Fresh Logic

Fresh Logic May 23, 2014

In his preface to Receptive Ecumenism, Paul Murray explains that the “driving assumption is that if all were to be asking and acting upon this question, even relatively independently of each other, then all would be moving, albeit somewhat unpredictably, and in such a fashion as might open up currently unforeseeable possibilities” (x). 

He does not despise the careful conceptual clarification that has been central to bilateral ecumenical discussions, but argues that something more is needed at the present time: “As necessary complement, then, to the important work of conceptual and grammatical clarification, the strategy espoused here of a somewhat ad hoc yet nevertheless systematically tested and responsible receptive learning process has, it is assumed, the potential to take each tradition with integrity to a different place than at present; one resulting . . . from the creative expansion of current logic rather than its mere clarification, extrapolation, and repetition. The further assumption is that the new places in which the various traditions might with integrity so find themselves could, in turn, give rise to contexts in which issues of apparently irreconcilable difference – viewed from within the respective current logic of things – become genuinely navigable as all grow with creative integrity but nonlinearly beyond the present impasse.” (14).

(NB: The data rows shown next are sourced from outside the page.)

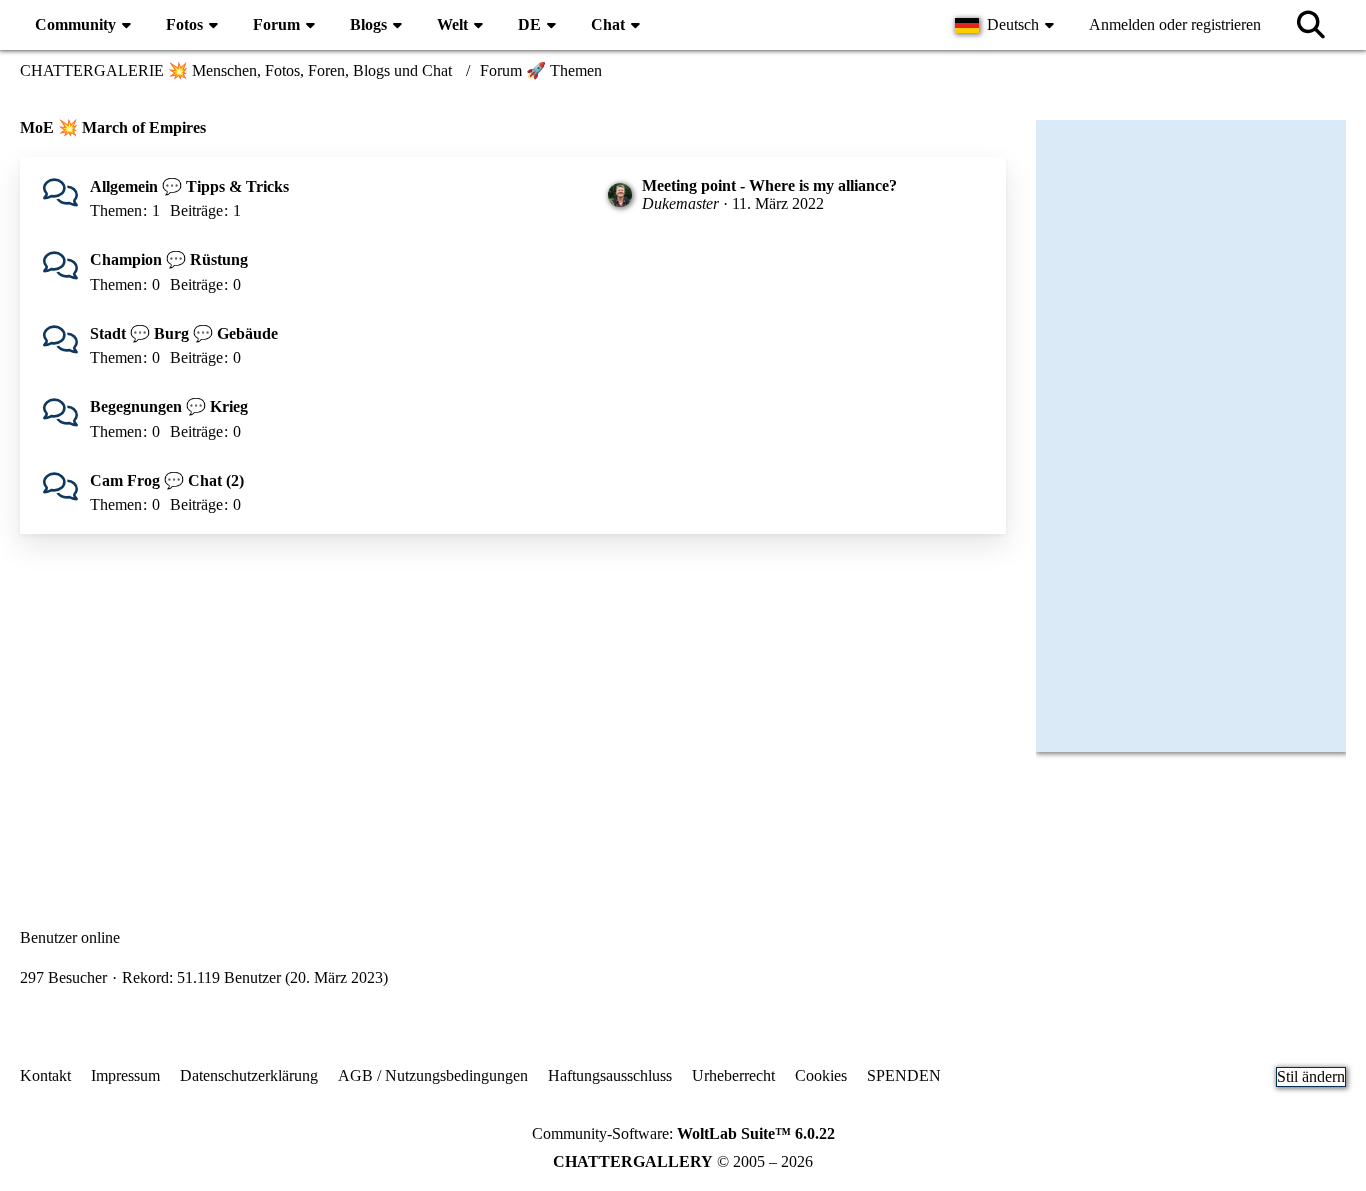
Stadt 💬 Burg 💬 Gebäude (184, 333)
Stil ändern (1311, 1076)
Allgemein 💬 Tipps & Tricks (189, 186)
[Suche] (1311, 25)
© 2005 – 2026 (683, 1161)
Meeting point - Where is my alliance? (769, 185)
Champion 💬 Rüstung (169, 259)
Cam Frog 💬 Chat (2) (167, 480)
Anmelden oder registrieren (1175, 24)
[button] (1007, 25)
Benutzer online (70, 937)
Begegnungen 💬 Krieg (169, 406)
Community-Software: (683, 1133)
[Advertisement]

Fundamentally, Murray advocates a replacement of an assertive logic of competition and conflict for a Levinasian logic that prioritizes attending to the other: “Only in this way can the closed logic of competitive assertion and defence be transcended by an imaginative dynamic capable of opening up fresh possibilities. For this to happen, for this process of overcoming stasis to begin, it requires some to take responsibility, to take the initiative, and this regardless of whether others are ready to reciprocate. As the therapeutic adage goes, ‘We cannot change others. We can only change ourselves and, thereby, the way we relate to others.’ But doing this will itself alter things and open up new possibilities” (15).

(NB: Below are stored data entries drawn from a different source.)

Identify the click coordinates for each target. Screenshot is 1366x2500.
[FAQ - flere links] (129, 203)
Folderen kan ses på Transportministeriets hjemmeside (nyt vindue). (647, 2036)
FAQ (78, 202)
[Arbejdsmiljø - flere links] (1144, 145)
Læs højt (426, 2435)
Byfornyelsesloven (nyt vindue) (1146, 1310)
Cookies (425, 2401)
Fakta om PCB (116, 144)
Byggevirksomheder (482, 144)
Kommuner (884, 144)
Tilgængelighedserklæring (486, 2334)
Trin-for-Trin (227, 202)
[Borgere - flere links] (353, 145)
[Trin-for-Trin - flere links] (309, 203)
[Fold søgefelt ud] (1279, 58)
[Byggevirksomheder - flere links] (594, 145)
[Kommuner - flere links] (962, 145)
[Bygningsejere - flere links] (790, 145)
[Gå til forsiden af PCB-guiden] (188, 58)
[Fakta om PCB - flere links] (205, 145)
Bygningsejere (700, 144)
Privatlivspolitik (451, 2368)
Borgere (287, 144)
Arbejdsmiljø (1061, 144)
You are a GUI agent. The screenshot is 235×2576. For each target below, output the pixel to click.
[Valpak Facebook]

Catholics who pursue receptive ecumenism thus seek to learn from other traditions of the Christian church, not in an effort to become less Catholic but to become more Catholic, as Catholics become “more appropriately Anglican, more appropriately Lutheran, more appropriately Methodist, more appropriately Orthodox” (16). Reception of the gifts of others will enrich Catholicism, expose blind spots, and perhaps open up fresh ways through the apparently intractable conflicts of the past. He describes is as a conversion of heart, almost a romance, “a matter of falling in love with the experienced presence and action of God in the people, practices, and even structures of another tradition” (15).

It’s a generous offer and a generous program. Perhaps Evangelicals will reciprocate by listening more carefully to Catholics so as to become more fully Evangelical?